Veteran newsman Ted Koppel, in a Washington Post opinion piece this morning, laments the passing of what he calls “a long-gone era of television journalism, when the networks considered the collection and dissemination of substantive and unbiased news to be a public trust.”
Koppel’s essay is an increasingly common refrain as traditional journalism undergoes a metamorphosis in the face of declining revenues and wholesale shifts of readers and viewers to the Internet. Context and balance are, more and more often, the casualties.
A case in point: On Saturday, 13 November 2010, the Church distributed a new administrative handbook to hundreds of thousands of lay leaders around the world. The handbook provides guidelines for administering local Church programs, serving members and ensuring continuity of Church operations around the world.
The previous evening, reporter Brian Mullahy of Salt Lake City’s CBS affiliate, KUTV 2, presented the station’s viewers with his interpretation of the significance of the handbook. From the nearly 200 pages of content, his report focused entirely on four short paragraphs included under the handbook heading “Homosexual Behavior and Same-Gender Attraction.”
This content was then adorned with footage from general conference and protesters around Temple Square, followed by comments from two gay activists. Mullahy says, “Now, more than a month later, this,” implying that changes in the handbook were somehow linked to those events.

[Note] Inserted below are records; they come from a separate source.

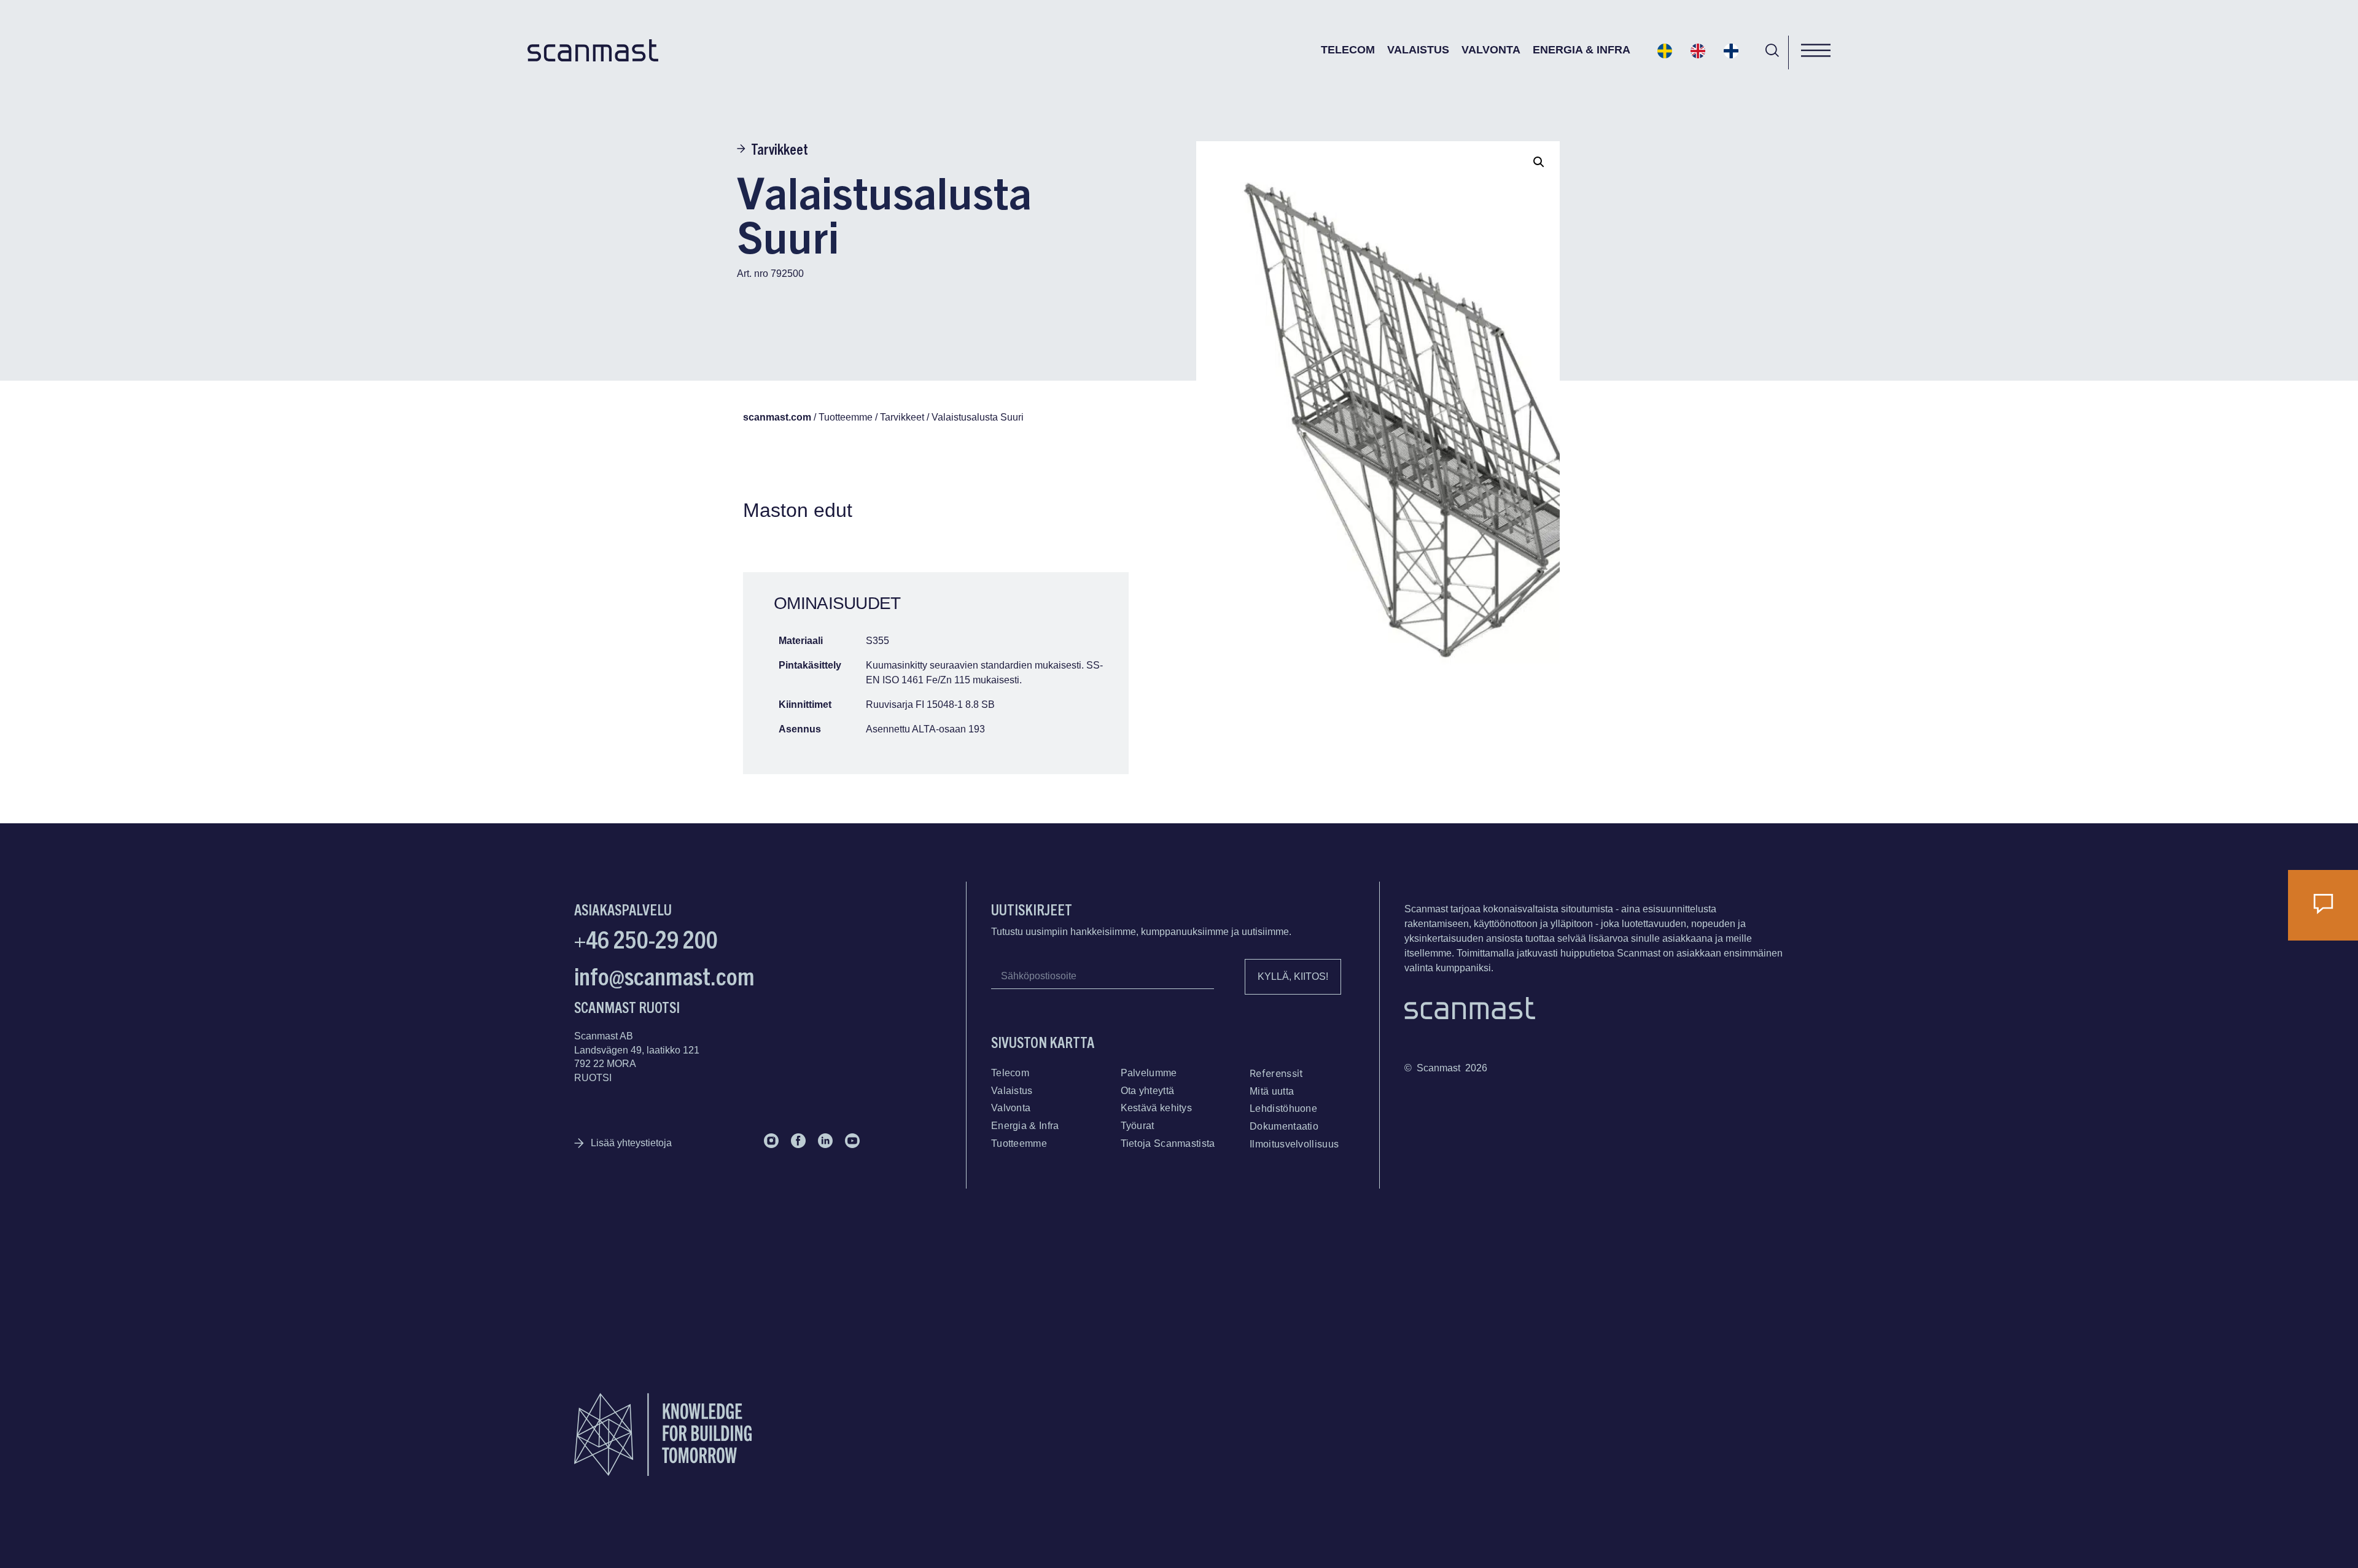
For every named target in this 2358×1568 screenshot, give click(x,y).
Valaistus (1418, 50)
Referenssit (1276, 1073)
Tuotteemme (1019, 1143)
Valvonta (1490, 50)
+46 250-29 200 (646, 938)
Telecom (1348, 50)
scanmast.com (777, 417)
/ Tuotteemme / (845, 417)
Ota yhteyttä (1148, 1090)
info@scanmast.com (664, 975)
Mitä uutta (1272, 1091)
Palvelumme (1149, 1073)
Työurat (1137, 1125)
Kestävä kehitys (1157, 1108)
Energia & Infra (1581, 50)
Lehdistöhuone (1283, 1108)
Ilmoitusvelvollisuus (1294, 1144)
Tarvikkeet (779, 148)
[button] (1539, 162)
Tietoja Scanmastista (1168, 1143)
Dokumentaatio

Prior to the airing of the story, Public Affairs received a call from a KUTV producer inquiring about the handbook. We were quick to supply the station with broad context of the revised handbook, what it meant for local Church congregations and consequently what it meant for thousands of KUTV’s viewers. The KUTV report made no reference to any of that. In fact, far from the language change in the handbook being the result of public pressure, the process of revising it began in 2007 and copies were printed months ago. The information supplied in the handbook on the topic of homosexuality is entirely consistent with existing Church resources and encourages reaching “out with understanding and respect to individuals who are attracted to those of the same gender.”
Were KUTV and other media justified in drawing attention to updated language in that one section? Of course. Was it presented in proper context and with the correct interpretation? Hardly. We all know that journalists will look for what they find “newsworthy,” but highly selective and misleading reporting is a disservice to the readers and viewers of KUTV as much as it is to the subject being covered.